STATUTORY INDEXING:  
Compulsory Insurance Requirements for Owners or Registrants Of Motor Vehicles Required to Be Registered [§3101(1)]  
Obligation of Non-Resident Owner/Registrant to Insure a Vehicle [§3102(1)]  
Entitlement to PIP Benefits: Arising Out of / Causation Requirement [§3105(1)]  
General Rule of Priority [§3114(1)]   
Exception for Employer Provided Vehicles [§3114(3)]

TOPICAL INDEXING:
Not Applicable    


CASE SUMMARY:  
In this unanimous Opinion by Judge MacKenzie, the Court of Appeals made two significant holdings regarding the payment of no-fault first party benefits in situations involving employees injured in connection with the use of employer vehicles.

First, relying on the Supreme Court's opinion in Lee v DAIIE (item number 489) and the Court of Appeals decision in Becker v Wolverine Insurance (item number 497), the Court held that an employee injured while occupying a vehicle furnished by his employer is entitled to recover PIP benefits from the employee's private automobile policy where mere was no applicable insurance on the employer's vehicle. Where there is no insurance covering the employer's vehicle, the priority provisions of §3114(3) become inapplicable and the injured person may turn to his own private no-fault policy.

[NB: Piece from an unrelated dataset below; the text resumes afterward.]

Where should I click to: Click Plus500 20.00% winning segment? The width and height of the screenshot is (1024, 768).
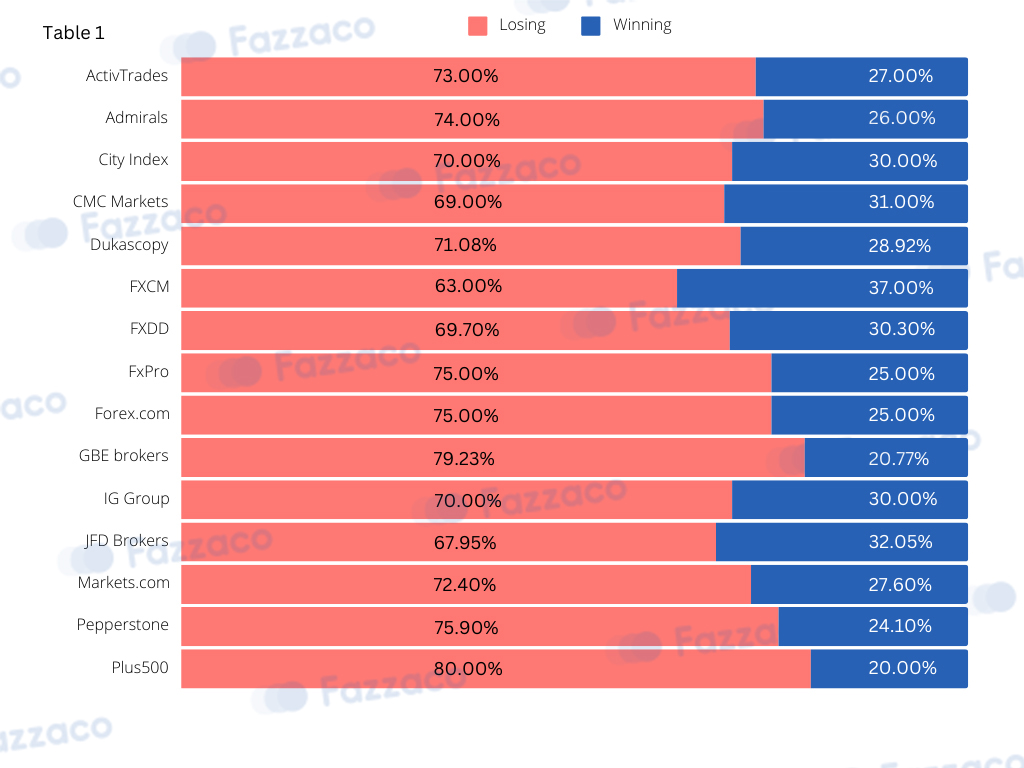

Second, the Court held that the fact an employer's vehicle was not subject to the mandatory insurance and registration requirements of §3101(1) and §3102(1) does not mean that the injured employee is not entitled to recover no-fault benefits from the employer or his no-fault insurer. On the contrary, the Supreme Court clearly indicated in the Lee, supra opinion mat no-fault benefits are payable without regard to whether the vehicle involved is required to be registered or insured under the statute. Because of the rationale utilized in the Lee Opinion, the previous Court of Appeals decision in Covington v Interstate System (item number 161) has been repudiated.

Therefore, whether the vehicle involved is one for which no-fault insurance was required under §3101(1) or §3102(1) has no bearing on whether plaintiff is entitled to no-fault benefits under §3105(1) from his employer as self-insurer of the vehicle.